ਭਈ ਪਰਾਪਤਿ ਮਾਨੁਖ ਦੇਹੁਰੀਆ ॥ 
भई परापति मानुख देहुरीआ ॥ 
Bẖa▫ī parāpaṯ mānukẖ ḏehurī▫ā. 
This human body has been given to you. 

ਗੋਬਿੰਦ ਮਿਲਣ ਕੀ ਇਹ ਤੇਰੀ ਬਰੀਆ ॥ 
गोबिंद मिलण की इह तेरी बरीआ ॥ 
Gobinḏ milaṇ kī ih ṯerī barī▫ā. 
This is your chance to meet the Lord of the Universe. 

ਅਵਰਿ ਕਾਜ ਤੇਰੈ ਕਿਤੈ ਨ ਕਾਮ ॥ 
अवरि काज तेरै कितै न काम ॥ 
Avar kāj ṯerai kiṯai na kām. 
Nothing else will work. 

ਮਿਲੁ ਸਾਧਸੰਗਤਿ ਭਜੁ ਕੇਵਲ ਨਾਮ ॥੧॥ 
मिलु साधसंगति भजु केवल नाम ॥१॥ 
Mil sāḏẖsangaṯ bẖaj keval nām. ||1|| 
Join the Saadh Sangat, the Company of the Holy; vibrate and meditate on the Jewel of the Naam. ||1|| 

ਸਰੰਜਾਮਿ ਲਾਗੁ ਭਵਜਲ ਤਰਨ ਕੈ ॥ 
सरंजामि लागु भवजल तरन कै ॥ 
Saraŉjām lāg bẖavjal ṯaran kai. 
Make every effort to cross over this terrifying world-ocean. 

ਜਨਮੁ ਬ੍ਰਿਥਾ ਜਾਤ ਰੰਗਿ ਮਾਇਆ ਕੈ ॥੧॥ ਰਹਾਉ ॥ 
जनमु ब्रिथा जात रंगि माइआ कै ॥१॥ रहाउ ॥ 
Janam baritha jāṯ rang mā▫i▫ā kai. ||1|| rahā▫o. 
You are squandering this life uselessly in the love of Maya. ||1||Pause|| 

ਜਪੁ ਤਪੁ ਸੰਜਮੁ ਧਰਮੁ ਨ ਕਮਾਇਆ ॥ 
जपु तपु संजमु धरमु न कमाइआ ॥ 
Jap ṯap sanjam ḏẖaram na kamā▫i▫ā. 
I have not practiced meditation, self-discipline, self-restraint or righteous living. 

ਸੇਵਾ ਸਾਧ ਨ ਜਾਨਿਆ ਹਰਿ ਰਾਇਆ ॥ 
सेवा साध न जानिआ हरि राइआ ॥ 
Sevā sāḏẖ na jāni▫ā har rā▫i▫ā. 
I have not served the Holy; I have not acknowledged the Lord, my King. 

ਕਹੁ ਨਾਨਕ ਹਮ ਨੀਚ ਕਰੰਮਾ ॥ 
कहु नानक हम नीच करमा ॥ 
Kaho Nānak ham nīcẖ karammā. 
Says Guru Nanak, my actions are contemptible! 

ਸਰਣਿ ਪਰੇ ਕੀ ਰਾਖਹੁ ਸਰਮਾ ॥੨॥੪॥ 
सरणि परे की राखहु सरमा ॥२॥४॥ 
Saraṇ pare kī rākẖo sarmā. ||2||4|| 
O Lord, I seek Your Sanctuary; please, preserve my honor! ||2||4||


A scholar might give more importance to one line, a learner/Sikh should not , but then our Guru never told us to follow scholars either !

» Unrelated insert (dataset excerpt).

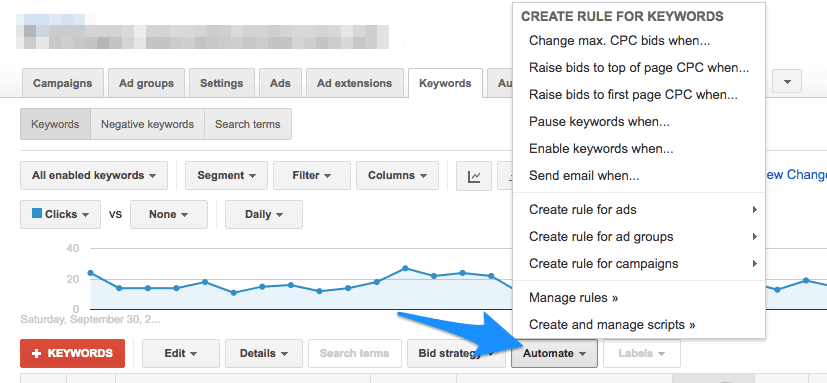Click the Automate dropdown button

point(554,353)
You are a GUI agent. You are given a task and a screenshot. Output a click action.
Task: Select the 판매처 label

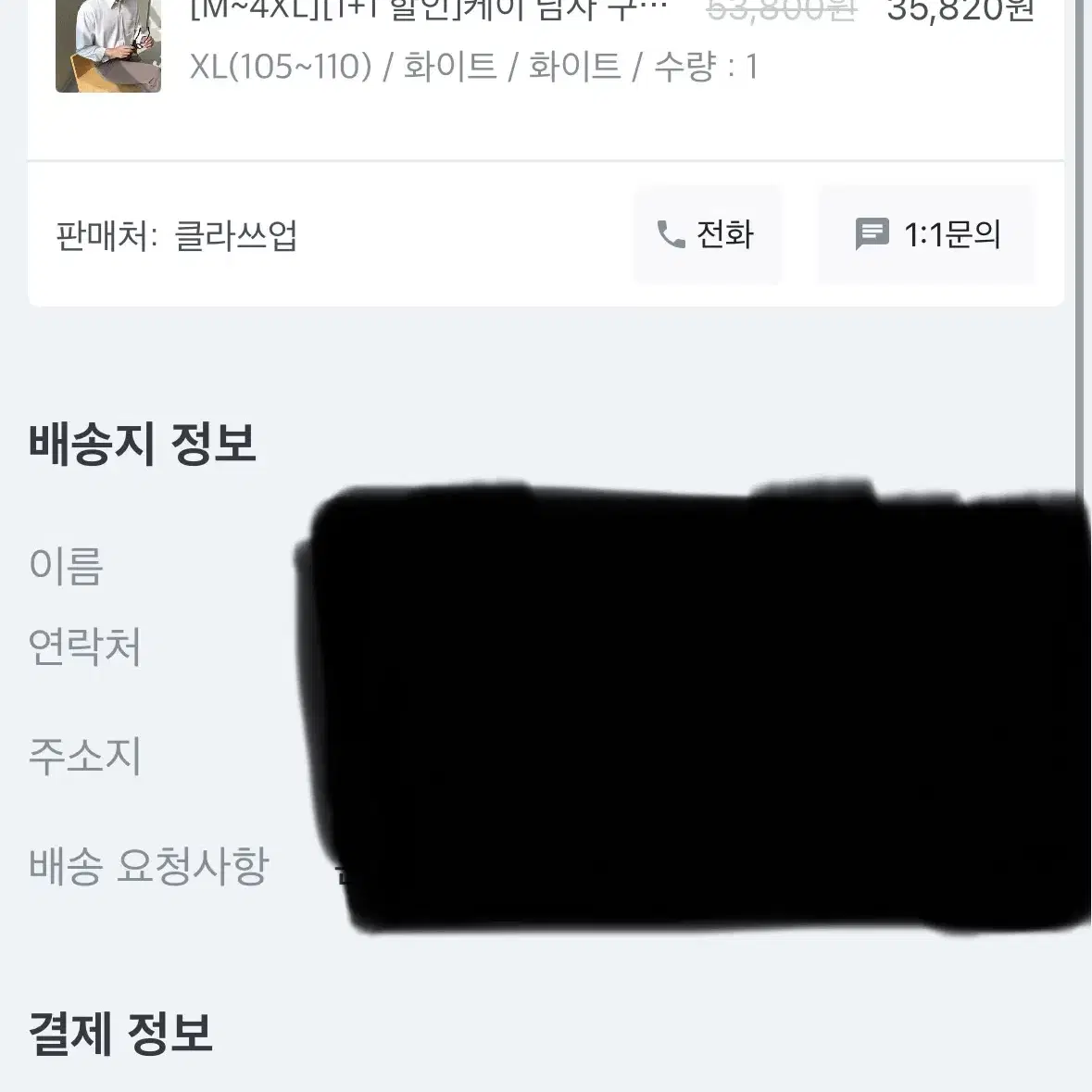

Even with the tank metaphor one could argue it could mean both, although like you said this might contradict other verses but still many people take it literally as is plain to see.


----------



## Astroboy

> BUT TO really KNOW Guru Nanak..you must make YOUR OWN INDIVIDUAL  JOURNEY...take the FIRST STEPS towards the GURU..and He will meet you  with a THOUSAND STEPS...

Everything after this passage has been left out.